* **WHAT YOU WILL DO**:
1. Can you rewrite the paragraph of the revision notice that begins "AFFECTED FILES" as a short list that keeps its file paths?
2. Could you reproduce the revision notice word for word, starting with "[Updated] [++++ ]" and going on through "to Diff 30183."?

[Updated] [++++ ] D11389: rhg: Port Python’s `ui.configlist` as `Config::get_list`

SimonSapin phabricator at mercurial-scm.org
Sat Sep 4 07:25:57 UTC 2021


SimonSapin updated this revision to Diff 30183.

REPOSITORY
  rHG Mercurial

CHANGES SINCE LAST UPDATE
  https://phab.mercurial-scm.org/D11389?vs=30181&id=30183

BRANCH
  default

CHANGES SINCE LAST ACTION
  https://phab.mercurial-scm.org/D11389/new/

REVISION DETAIL
  https://phab.mercurial-scm.org/D11389

AFFECTED FILES
  rust/hg-core/src/config/config.rs
  rust/hg-core/src/config/values.rs
  tests/test-config-parselist.py

CHANGE DETAILS

diff --git a/tests/test-config-parselist.py b/tests/test-config-parselist.py
new file mode 100644
--- /dev/null
+++ b/tests/test-config-parselist.py
@@ -0,0 +1,52 @@
+"""

* **DATA PROVIDED**:
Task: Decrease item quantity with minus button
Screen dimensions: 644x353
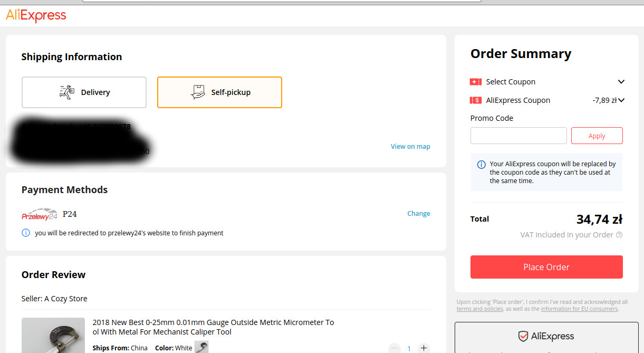Action: click(395, 348)
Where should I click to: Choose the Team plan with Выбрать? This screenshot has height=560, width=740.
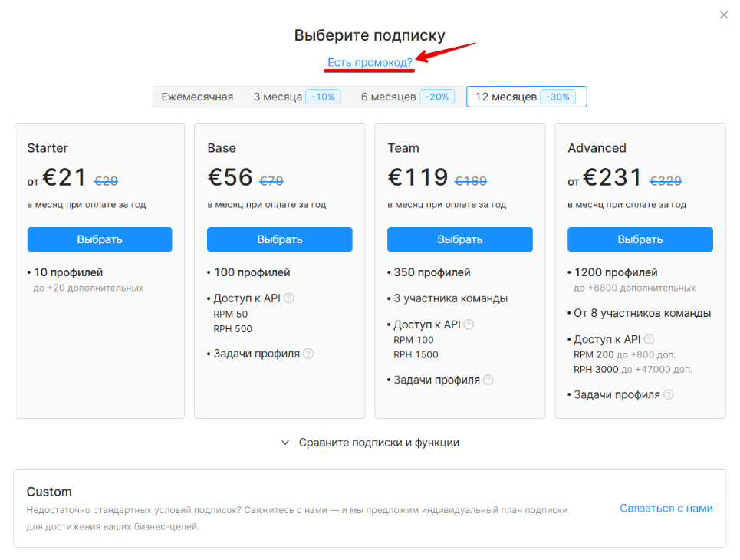tap(460, 239)
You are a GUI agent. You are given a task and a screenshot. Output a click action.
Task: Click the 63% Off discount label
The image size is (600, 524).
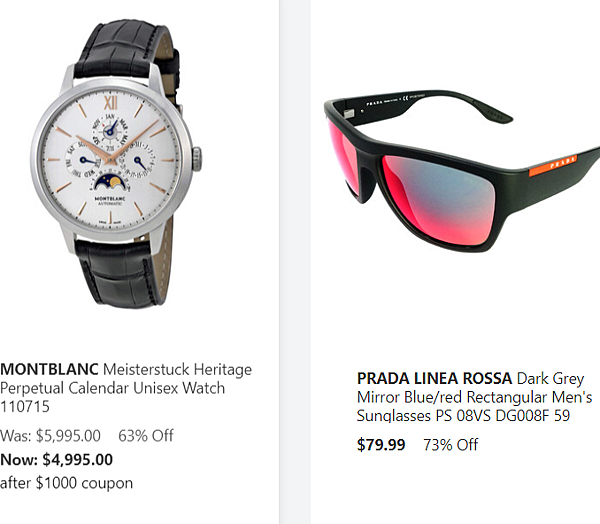click(x=146, y=436)
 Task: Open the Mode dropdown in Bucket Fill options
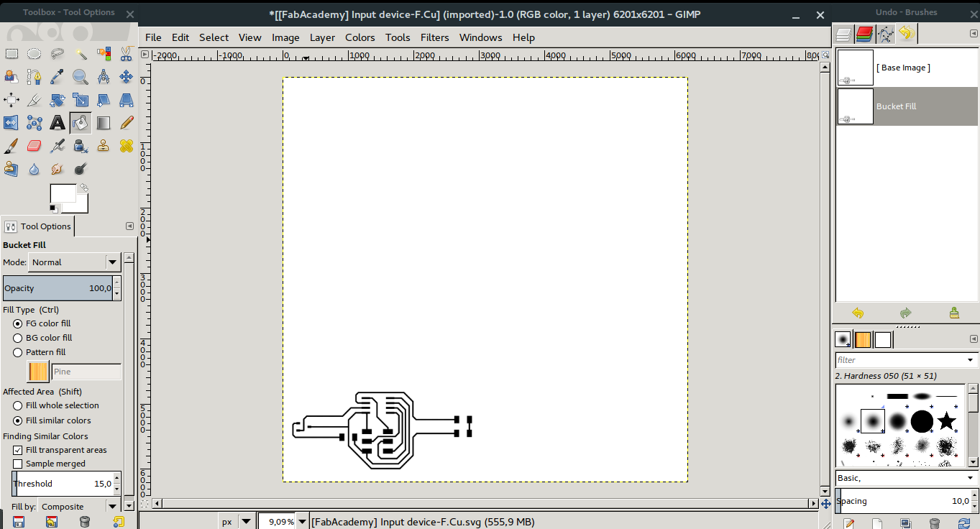coord(72,262)
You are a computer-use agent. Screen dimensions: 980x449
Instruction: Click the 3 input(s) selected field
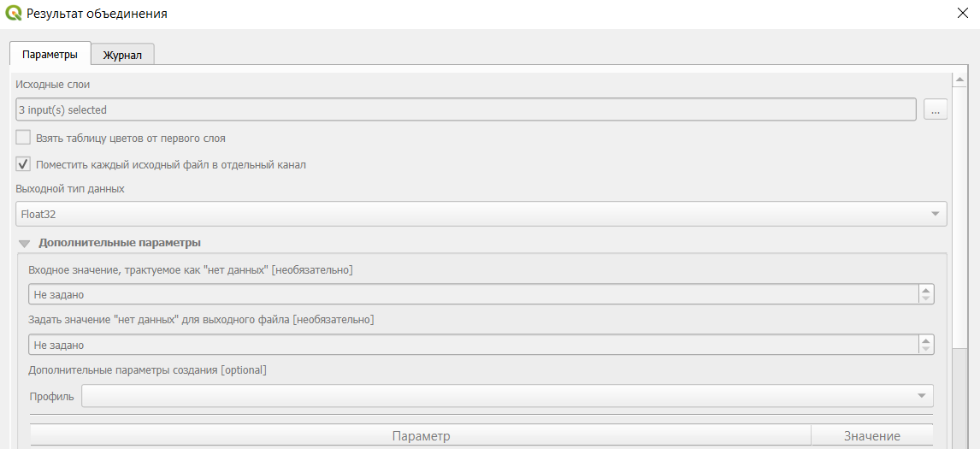(466, 109)
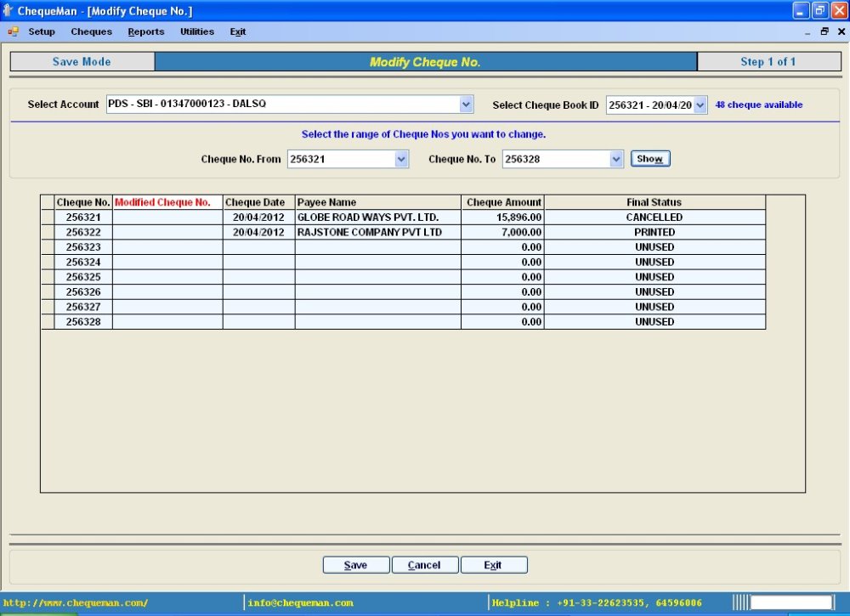This screenshot has height=616, width=850.
Task: Click the info@chequeman.com email link
Action: pyautogui.click(x=303, y=602)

* **RESPONSES TO THE EXERCISE**:
1.
Affected files:
- rust/hg-core/src/config/config.rs
- rust/hg-core/src/config/values.rs
- tests/test-config-parselist.py

2.
[Updated] [++++ ] D11389: rhg: Port Python’s `ui.configlist` as `Config::get_list`

SimonSapin phabricator at mercurial-scm.org
Sat Sep 4 07:25:57 UTC 2021


SimonSapin updated this revision to Diff 30183.